Doug does a lot of traveling on the road and he uses a open Wi-Fi hotspots a lot. He's worried about the security of using those hotspots, though. Leo says that using a Virtual Private Network (VPN) is a good solution, as it burrows a secure tunnel through the hotspot so that all of his data is encrypted. He'd be totally safe and secure. The downside though it that using a VPN will slow him down a lot, and they are a challenge for some to set up. And the reality is, more and more of what he'll be doing online is encrypted anyway.
Che just bought a new Dell XPS Desktop and it's started to slow down drastically. He does a speed test, like Leo taught, and the desktop is much slower than his laptop. Leo says to try plugging the desktop directly into the router with an ethernet cable, and see if the speed improves. If so, then he's narrowed it down to the router. Leo says it could the hardware, but he could try reinstalling the Wi-Fi connection. There may also be conflicting Wi-Fi drivers at work between the hardware driver and the Windows driver. That can confuse Windows and slow things down.
Don just picked up the Dell XPS 13 per Leo's recommendation with the touch screen and he loves it. Leo says when buying a PC these days, it makes sense to "load it up" to future proof it and use it longer.
Anthony is buying a newly built home and it comes with Cat5 Ethernet cable. He's wondering how the Wi-Fi performance will be. Leo says it depends on the design, but he may need to get a few access points and salt the house with them here and there. Leo recommends staying within the family of his main router.
Rick is a truck driver and relies on open Wi-Fi access points. But a lot of them don't have parking space for his rig. How can he extend the signal so he can access their signal from outside the parking lots? Leo says that while there are Wi-Fi extenders that can pick up signals from a distance, he'll want to be sure he is a good customer at that provider. C Crane has a Wi-Fi extender called The Country Mile Wi-Fi. Another option is to buy a MiFi card, which uses 4G, and he can get that just about anywhere.
Richard was trying to transfer over his photos from his camera to his phone via Wi-Fi, but he can't find them. Leo says he does the same thing with his Sony because it's NFC enabled. But he'd need an app to do it. So if he doesn't have the app, then it may not have been received.
Luis can't connect to his Wi-Fi at his house, but he can connect to other Wi-Fi networks. Leo says that the first thing to do is connect via ethernet, just to make sure he can connect wired. Then he should try and join the Wi-Fi while he's right next to the router. If he can't connect, he should try rebooting the router. Then reboot the laptop. Then try wired again. It could be a handshake issue.

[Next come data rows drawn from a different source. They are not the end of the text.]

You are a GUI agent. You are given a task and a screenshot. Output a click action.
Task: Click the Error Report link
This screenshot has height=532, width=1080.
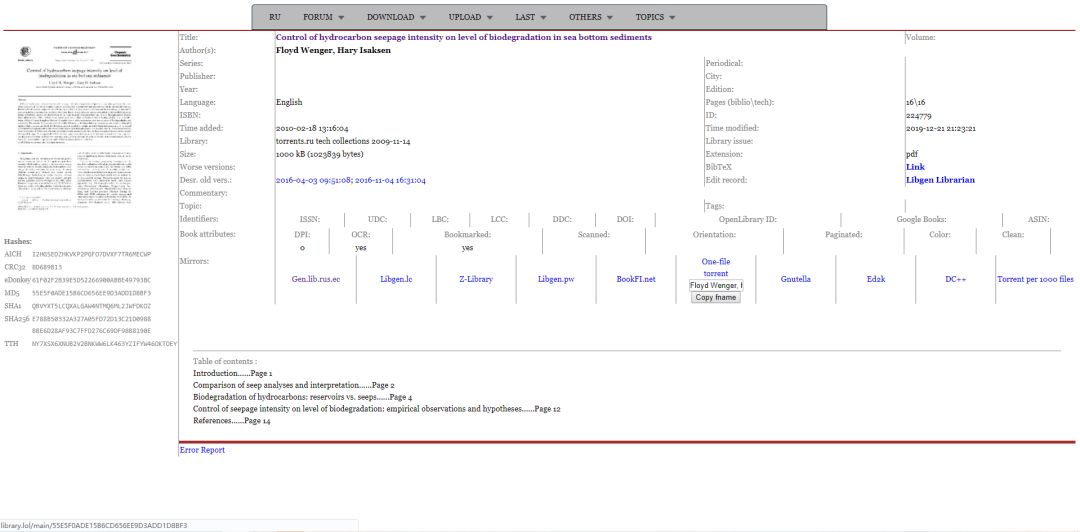coord(202,450)
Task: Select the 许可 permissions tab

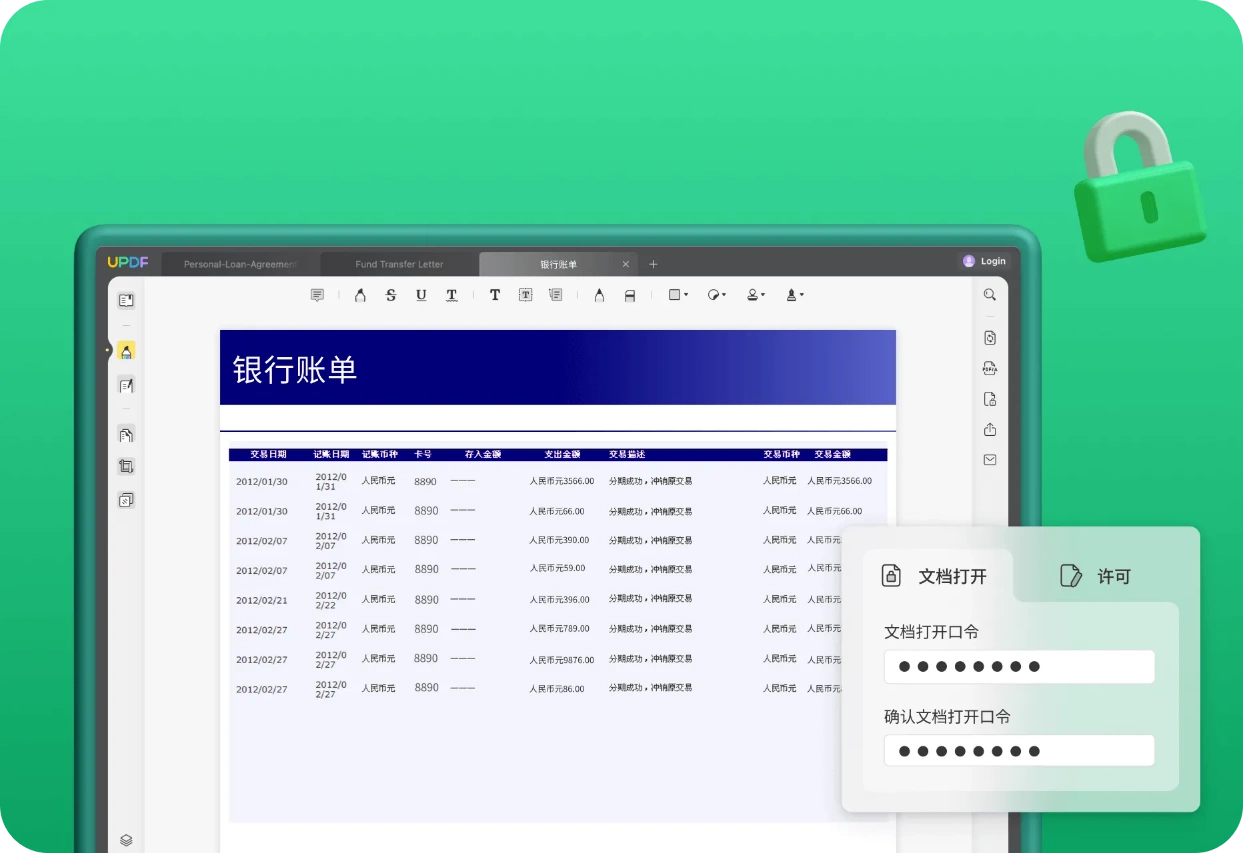Action: pos(1097,576)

Richard turns off Wi-Fi when he's recording from his Android phone with TuneIn Pro. Now he can't turn the Wi-Fi back on. It does work in safe mode, though. Leo says that means an app is causing the problem. Could be a bad update. He should try resetting his phone. He should make sure his photos are backed up to Google Photos, and that he has his Google contacts backed up. Then go into pure recovery mode and wipe everything. He can also back them up to his computer via MTP. Once that's done, the issue should be fixed.
Mike's iPhone 6 Plus isn't accessing his Wi-Fi consistently. It keeps getting bumped off. Leo says that sometimes Apple products can be a bit promiscuous with Wi-Fi because it's always looking for a stronger signal. But it could be the settings in another device that has Wi-Fi access that's luring his device away.